Collected data:
>> Start

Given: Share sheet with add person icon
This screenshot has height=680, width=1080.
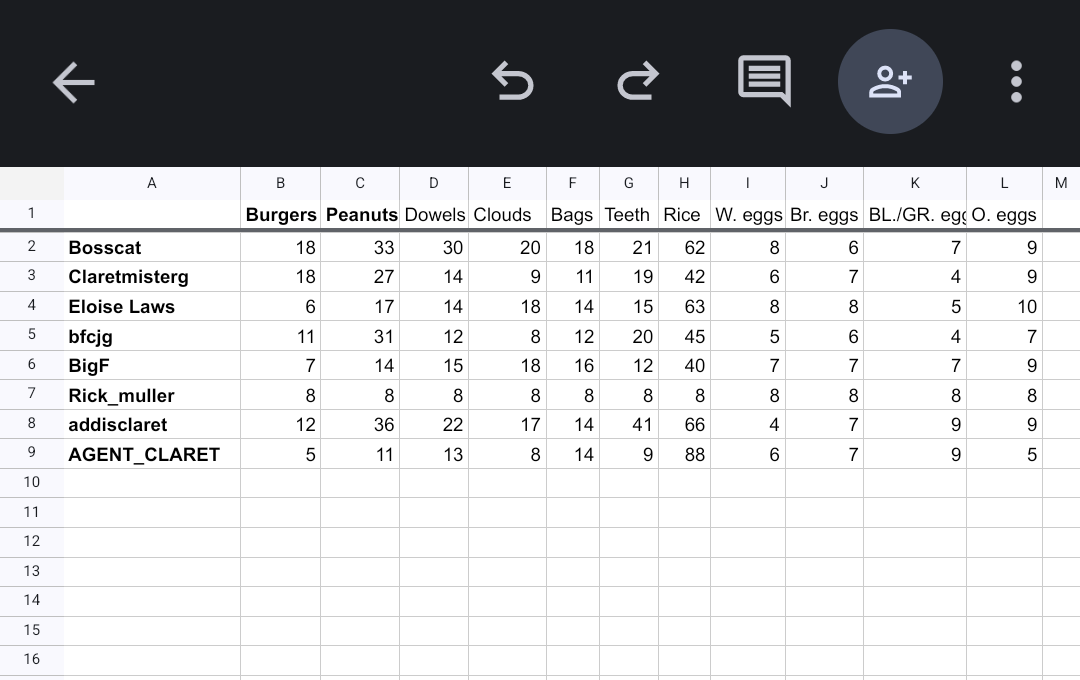Looking at the screenshot, I should click(x=890, y=82).
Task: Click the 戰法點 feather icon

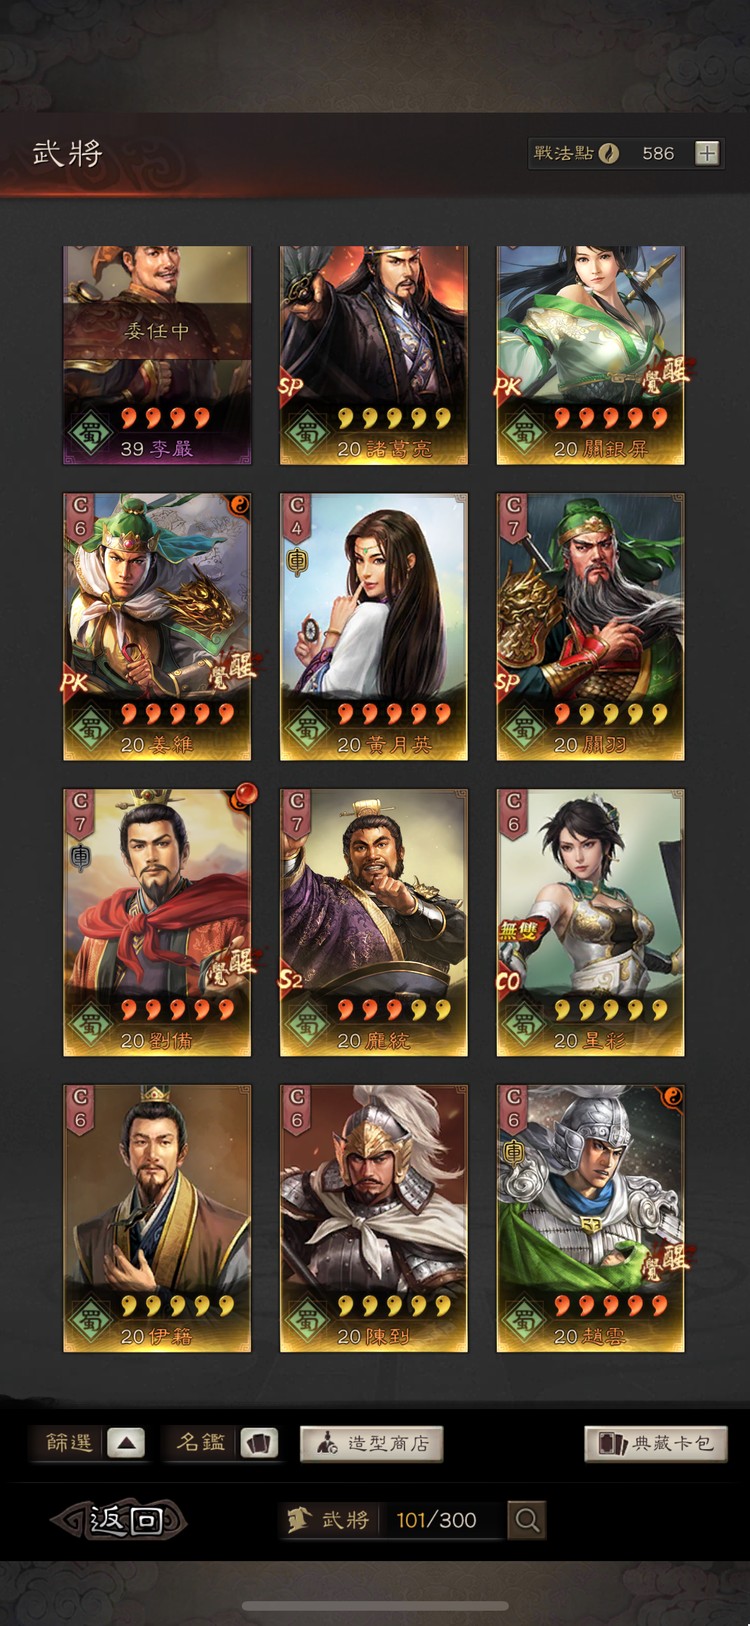Action: click(609, 153)
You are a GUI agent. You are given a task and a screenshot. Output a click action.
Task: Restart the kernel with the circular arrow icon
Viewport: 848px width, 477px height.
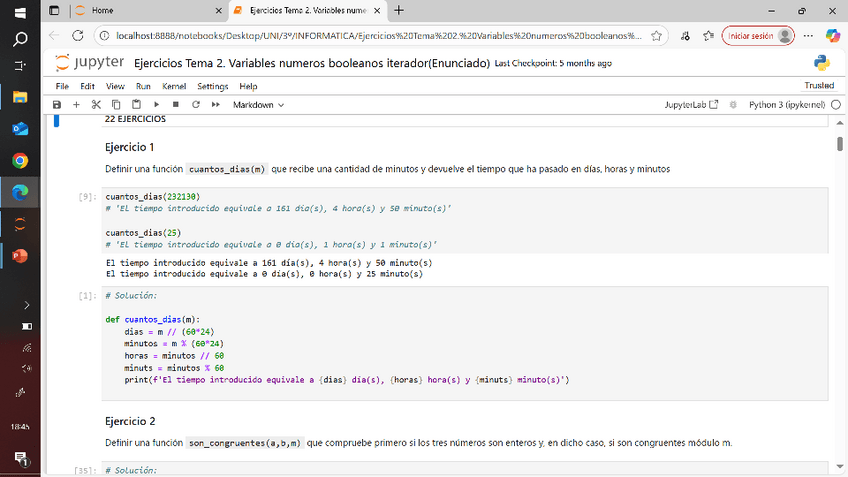click(x=195, y=104)
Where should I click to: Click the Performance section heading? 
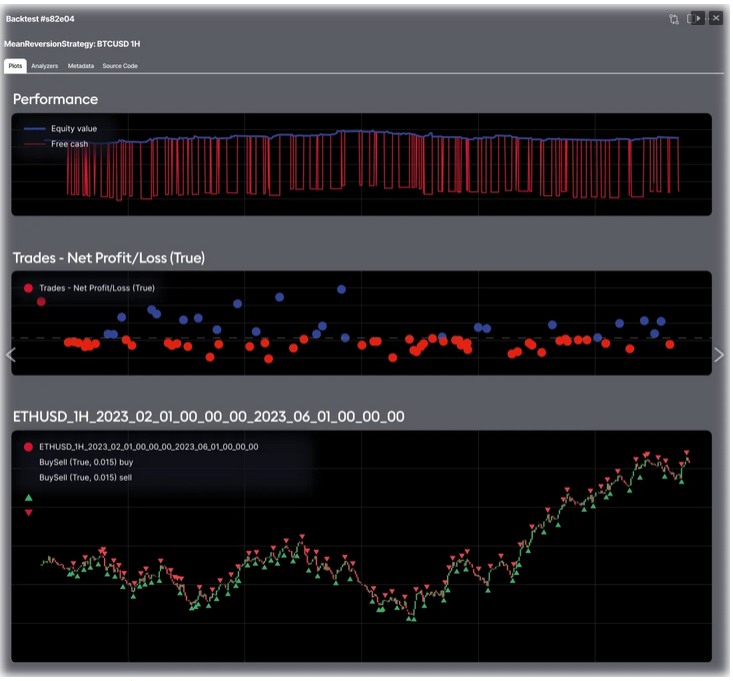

>> End

Given instruction: Turn the entries above into a numbered list, one line per item, skipping blank lines and leaving out the pictures.

Answer:
1. Given: Share sheet with add person icon
2. This screenshot has height=680, width=1080.
3. Looking at the screenshot, I should click(x=890, y=82).
4. Task: Click the 戰法點 feather icon
5. Action: click(609, 153)
6. You are a GUI agent. You are given a task and a screenshot. Output a click action.
7. Task: Restart the kernel with the circular arrow icon
8. Viewport: 848px width, 477px height.
9. click(x=195, y=104)
10. Where should I click to: Click the Performance section heading? 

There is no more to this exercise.